Our next goal isn’t directly monetary—it’s to disrupt the cybersecurity industry. We are on a mission to simplify the way we consume cybersecurity and are well-positioned to do so since the world has changed drastically in the last couple of years. Getting to this point was a nine-year journey. That journey is far from over, but I’ve learned enough that I can share some helpful tips that may make your entrepreneurial journey that much easier.
How to build a unicorn startup
Take risks and be bold
In 2013, my cofounder and I
started our first company. We certainly weren’t perfect, but we learned from each other and from what didn’t work. We found that you need to assess a combination of things, from the landscape of the market you’re looking to enter, to your own hunch about what you’re looking to bring to the table, to customer needs, and many data points.
With that first company, SaferVPN, we compiled tons of data points by talking with customers, collecting and analyzing feedback, showing insights, talking with industry analysts, and seeing what competitors were doing. When you combine all those data points, you can make better tactical and strategic decisions.
In 2019, we took the biggest risk and stopped the company. We used our infrastructure and intellectual property as inspiration for Perimeter 81. We had a B2C solution and started building a B2B tool in parallel, but the resources began cannibalizing each other and we were starting to lose focus. It was a big struggle at the time, but we decided we couldn’t keep them both.

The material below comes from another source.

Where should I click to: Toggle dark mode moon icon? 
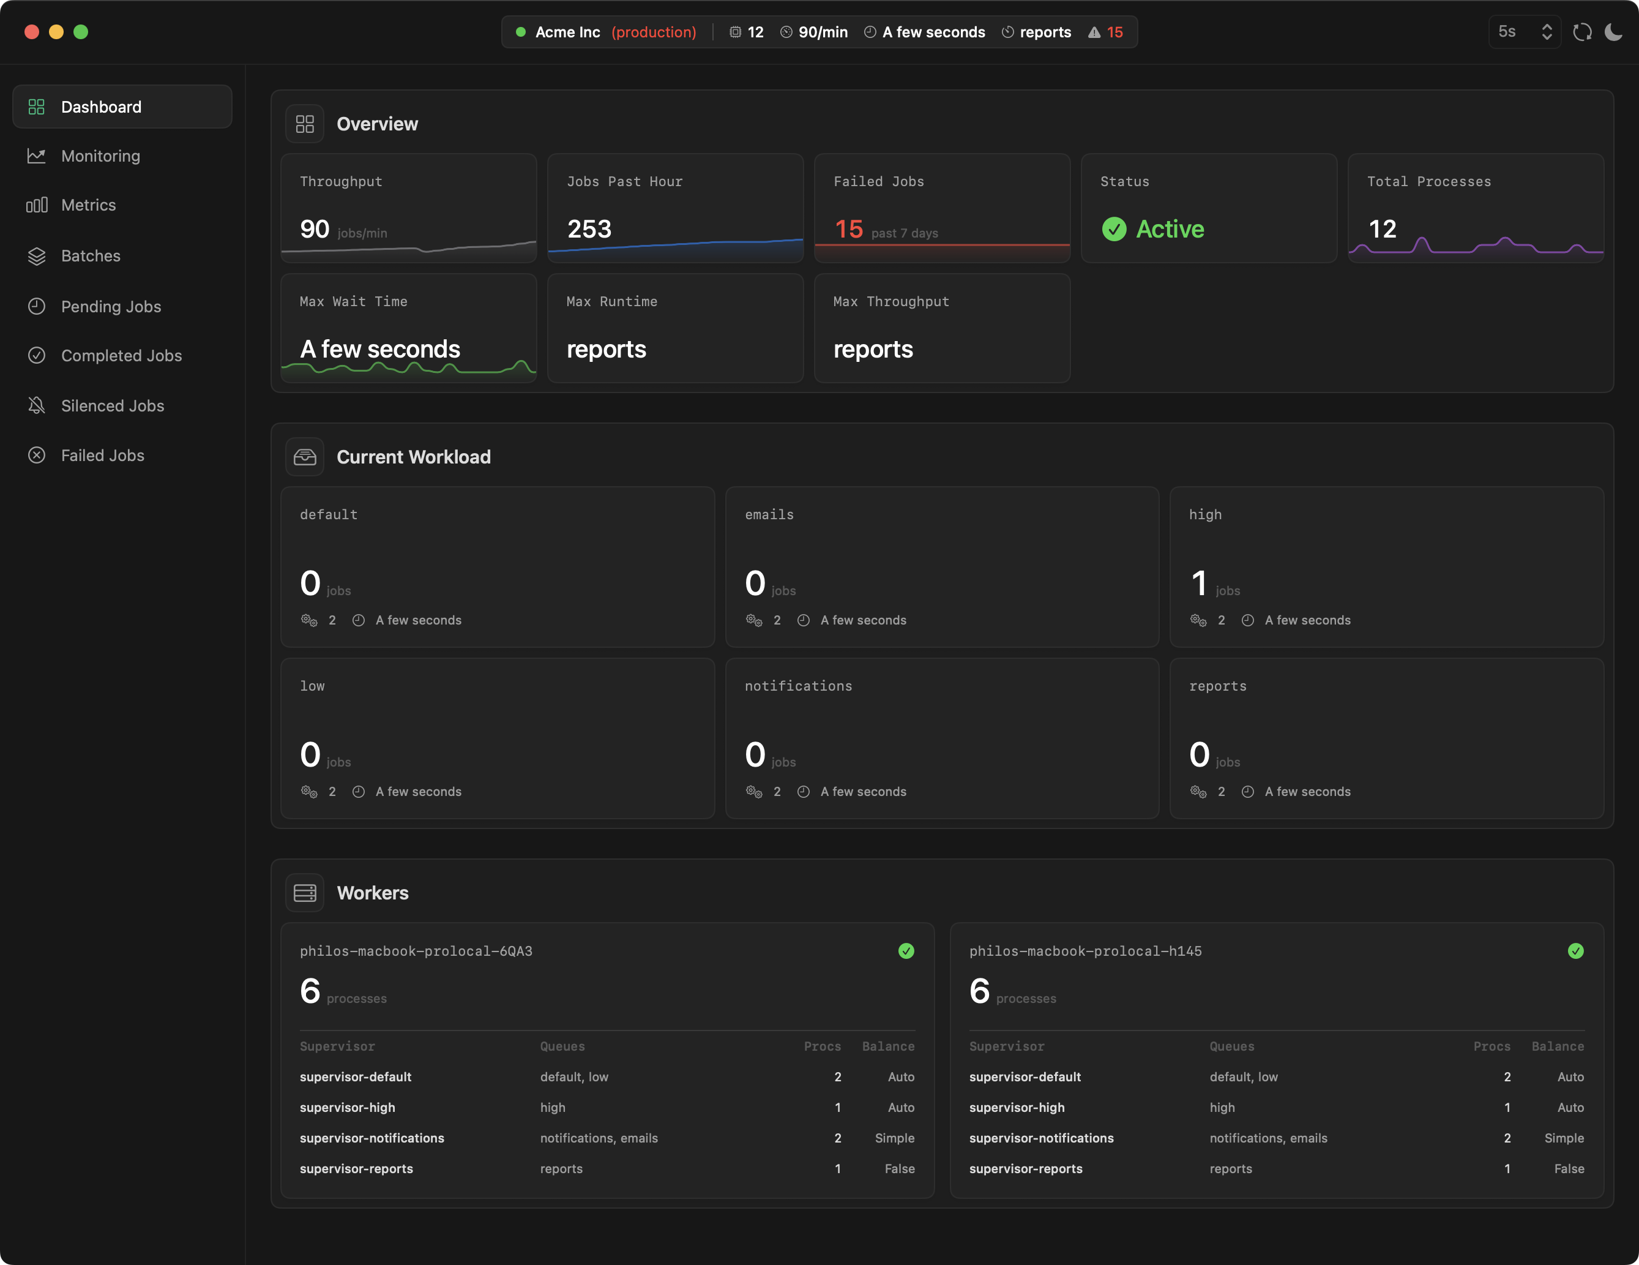tap(1613, 32)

The B2C was profitable, but we didn’t see a sustainable future. Perimeter 81 was nothing more than our assumption of trends. We foresaw the shift to the cloud, and that remote work would be the way of the future (of course, we had no way of knowing that a global pandemic would accelerate adoption). We sold SaferVPN because we saw a huge opportunity. It was also a huge risk. Our bet paid off.
Build strong management
I have a great relationship with my cofounder, Amit Bareket—after all, I started two companies with him. But it’s more than just maintaining that one relationship. You should surround yourself with strong people who are experts in their field, and let them help you.

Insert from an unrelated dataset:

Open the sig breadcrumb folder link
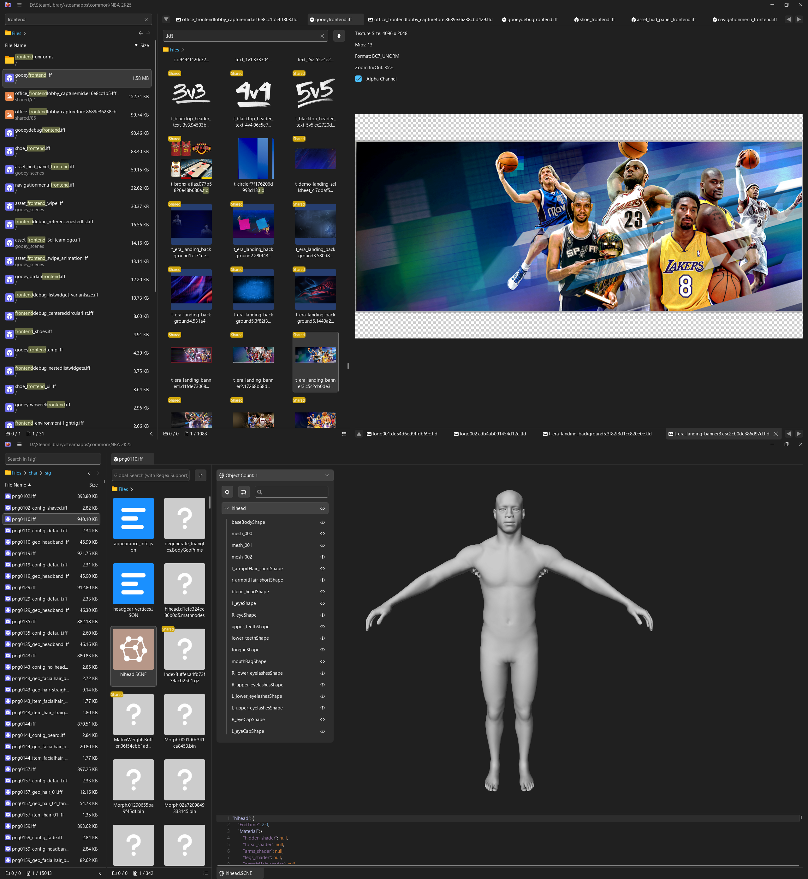The width and height of the screenshot is (808, 879). tap(48, 473)
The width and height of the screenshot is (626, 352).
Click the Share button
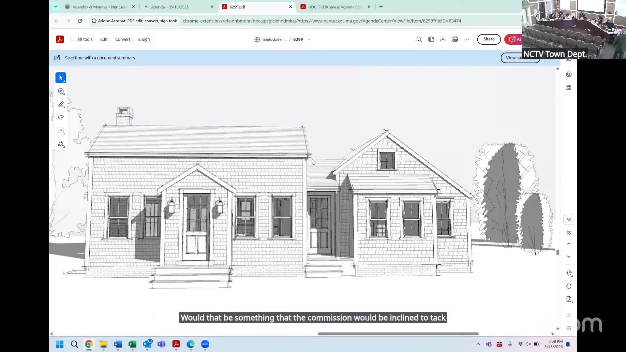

Learn to delegate and understand that you can’t do everything, which is tempting when you’re building your own company from scratch. Just lead the way, be the sherpa for the people in your company, and trust them to do what you
hired your employees to do.
That manpower may not always be the same. Economic conditions may determine who is right for your company at any given point. People that you really like, who were very good from the beginning, might not be able to match expectations and deliver what’s required at a certain point of growth for your company. It’s a painful change, but a sign of strong management if you can make the right decisions.
Stay humble
I’m proud that Perimeter 81 didn’t change when it became a unicorn. If I were driven by ego instead of my genuine desire to see our company change the cybersecurity landscape, perhaps things would be different. The way I see it, our success hasn’t changed our culture. I’m not secluded in a corner office, shut off from the rest of the team. I sit with our valued employees during my workday and initiate conversations with them.
If Perimeter 81 were the kind of company to blow millions on a celebration, it would affect the talent, employee retention, and create a different
company culture than the values we’ve prided ourselves on. Humble leadership is required for growth. You’ll need to develop other skill sets along the way, of course, but remaining steadfast in how you behave sets the course for your future growth and keeps your focus on the task at hand.
Until, that is, you enjoy a quick cheeseburger before attending a major conference. Then you find a new goal and keep grinding.